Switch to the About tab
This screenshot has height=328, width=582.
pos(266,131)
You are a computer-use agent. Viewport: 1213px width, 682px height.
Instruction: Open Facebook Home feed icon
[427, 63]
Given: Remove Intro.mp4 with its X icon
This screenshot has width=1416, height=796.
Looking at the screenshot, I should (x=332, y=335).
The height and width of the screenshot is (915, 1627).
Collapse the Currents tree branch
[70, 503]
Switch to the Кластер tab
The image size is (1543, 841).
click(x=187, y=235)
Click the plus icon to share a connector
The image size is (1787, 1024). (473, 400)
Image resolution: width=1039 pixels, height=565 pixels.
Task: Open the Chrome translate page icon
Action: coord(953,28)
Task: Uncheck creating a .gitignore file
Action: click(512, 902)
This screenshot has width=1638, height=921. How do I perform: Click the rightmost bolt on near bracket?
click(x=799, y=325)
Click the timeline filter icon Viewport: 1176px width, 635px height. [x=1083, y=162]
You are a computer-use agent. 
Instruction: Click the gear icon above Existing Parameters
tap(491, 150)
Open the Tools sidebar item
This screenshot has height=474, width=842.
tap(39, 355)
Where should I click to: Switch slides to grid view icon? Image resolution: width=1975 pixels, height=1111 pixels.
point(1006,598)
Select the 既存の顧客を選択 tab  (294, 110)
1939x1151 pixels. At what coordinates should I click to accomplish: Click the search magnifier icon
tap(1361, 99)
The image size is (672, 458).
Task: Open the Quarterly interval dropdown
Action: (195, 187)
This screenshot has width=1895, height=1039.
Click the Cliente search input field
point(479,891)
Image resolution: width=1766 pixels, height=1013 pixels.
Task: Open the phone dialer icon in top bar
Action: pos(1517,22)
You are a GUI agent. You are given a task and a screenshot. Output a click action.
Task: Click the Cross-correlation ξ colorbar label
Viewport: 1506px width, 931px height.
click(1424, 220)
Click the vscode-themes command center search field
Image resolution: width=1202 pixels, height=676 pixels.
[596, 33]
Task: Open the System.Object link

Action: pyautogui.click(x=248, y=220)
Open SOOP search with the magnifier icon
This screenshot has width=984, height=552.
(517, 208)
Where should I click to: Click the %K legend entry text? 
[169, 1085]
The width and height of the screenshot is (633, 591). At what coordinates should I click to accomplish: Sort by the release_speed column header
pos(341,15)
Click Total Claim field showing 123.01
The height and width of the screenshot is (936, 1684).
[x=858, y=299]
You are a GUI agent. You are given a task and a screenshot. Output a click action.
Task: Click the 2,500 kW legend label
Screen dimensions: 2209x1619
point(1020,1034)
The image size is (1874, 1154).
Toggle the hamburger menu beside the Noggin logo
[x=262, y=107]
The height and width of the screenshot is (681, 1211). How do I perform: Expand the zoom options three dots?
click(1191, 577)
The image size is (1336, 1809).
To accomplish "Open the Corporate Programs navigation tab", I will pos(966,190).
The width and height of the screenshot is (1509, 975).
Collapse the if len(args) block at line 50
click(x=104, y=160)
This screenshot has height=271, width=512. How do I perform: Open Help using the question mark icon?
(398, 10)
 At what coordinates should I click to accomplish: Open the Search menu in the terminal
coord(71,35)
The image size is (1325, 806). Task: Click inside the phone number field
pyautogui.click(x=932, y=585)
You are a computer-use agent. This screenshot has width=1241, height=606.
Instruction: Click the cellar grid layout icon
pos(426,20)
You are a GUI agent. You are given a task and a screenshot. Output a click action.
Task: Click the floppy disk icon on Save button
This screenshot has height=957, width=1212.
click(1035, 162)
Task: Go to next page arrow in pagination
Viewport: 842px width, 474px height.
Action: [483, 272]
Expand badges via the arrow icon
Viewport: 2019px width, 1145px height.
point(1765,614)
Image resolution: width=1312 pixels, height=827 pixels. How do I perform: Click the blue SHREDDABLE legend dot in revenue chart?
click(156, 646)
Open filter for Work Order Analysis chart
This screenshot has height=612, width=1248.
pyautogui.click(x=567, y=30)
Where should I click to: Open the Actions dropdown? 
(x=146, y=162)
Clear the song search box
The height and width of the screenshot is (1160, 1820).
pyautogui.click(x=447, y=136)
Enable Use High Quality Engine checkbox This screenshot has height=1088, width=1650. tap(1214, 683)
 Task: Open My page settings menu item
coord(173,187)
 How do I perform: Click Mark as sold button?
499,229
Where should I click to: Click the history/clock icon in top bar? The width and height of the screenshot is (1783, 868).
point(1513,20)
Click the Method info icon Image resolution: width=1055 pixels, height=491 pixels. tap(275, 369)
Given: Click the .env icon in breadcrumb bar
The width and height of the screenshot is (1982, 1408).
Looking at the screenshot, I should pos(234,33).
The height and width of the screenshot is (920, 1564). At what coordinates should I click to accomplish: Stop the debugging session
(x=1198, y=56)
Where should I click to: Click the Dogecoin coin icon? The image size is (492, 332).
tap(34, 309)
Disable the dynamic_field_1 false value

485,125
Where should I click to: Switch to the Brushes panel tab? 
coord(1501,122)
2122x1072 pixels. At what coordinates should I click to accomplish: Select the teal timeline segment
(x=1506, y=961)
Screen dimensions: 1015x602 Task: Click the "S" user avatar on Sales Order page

• _Problem to work on_:
Word for word, restate the lines above from the line containing "This screenshot has width=1895, height=1039." through the line containing "Task: Go to next page arrow in pagination", with both included and nothing else.

• _Task solution_:
This screenshot has width=1895, height=1039.
Click the Cliente search input field
point(479,891)
Image resolution: width=1766 pixels, height=1013 pixels.
Task: Open the phone dialer icon in top bar
Action: pos(1517,22)
You are a GUI agent. You are given a task and a screenshot. Output a click action.
Task: Click the Cross-correlation ξ colorbar label
Viewport: 1506px width, 931px height.
click(1424, 220)
Click the vscode-themes command center search field
Image resolution: width=1202 pixels, height=676 pixels.
[596, 33]
Task: Open the System.Object link

Action: pyautogui.click(x=248, y=220)
Open SOOP search with the magnifier icon
This screenshot has width=984, height=552.
(517, 208)
Where should I click to: Click the %K legend entry text? 
[169, 1085]
The width and height of the screenshot is (633, 591). At what coordinates should I click to accomplish: Sort by the release_speed column header
pos(341,15)
Click Total Claim field showing 123.01
The height and width of the screenshot is (936, 1684).
[x=858, y=299]
You are a GUI agent. You are given a task and a screenshot. Output a click action.
Task: Click the 2,500 kW legend label
Screen dimensions: 2209x1619
point(1020,1034)
The image size is (1874, 1154).
Toggle the hamburger menu beside the Noggin logo
[x=262, y=107]
The height and width of the screenshot is (681, 1211). How do I perform: Expand the zoom options three dots?
click(1191, 577)
The image size is (1336, 1809).
To accomplish "Open the Corporate Programs navigation tab", I will pos(966,190).
The width and height of the screenshot is (1509, 975).
Collapse the if len(args) block at line 50
click(x=104, y=160)
This screenshot has height=271, width=512. How do I perform: Open Help using the question mark icon?
(398, 10)
 At what coordinates should I click to accomplish: Open the Search menu in the terminal
coord(71,35)
The image size is (1325, 806). Task: Click inside the phone number field
pyautogui.click(x=932, y=585)
You are a computer-use agent. This screenshot has width=1241, height=606.
Instruction: Click the cellar grid layout icon
pos(426,20)
You are a GUI agent. You are given a task and a screenshot. Output a click action.
Task: Click the floppy disk icon on Save button
This screenshot has height=957, width=1212.
click(1035, 162)
Task: Go to next page arrow in pagination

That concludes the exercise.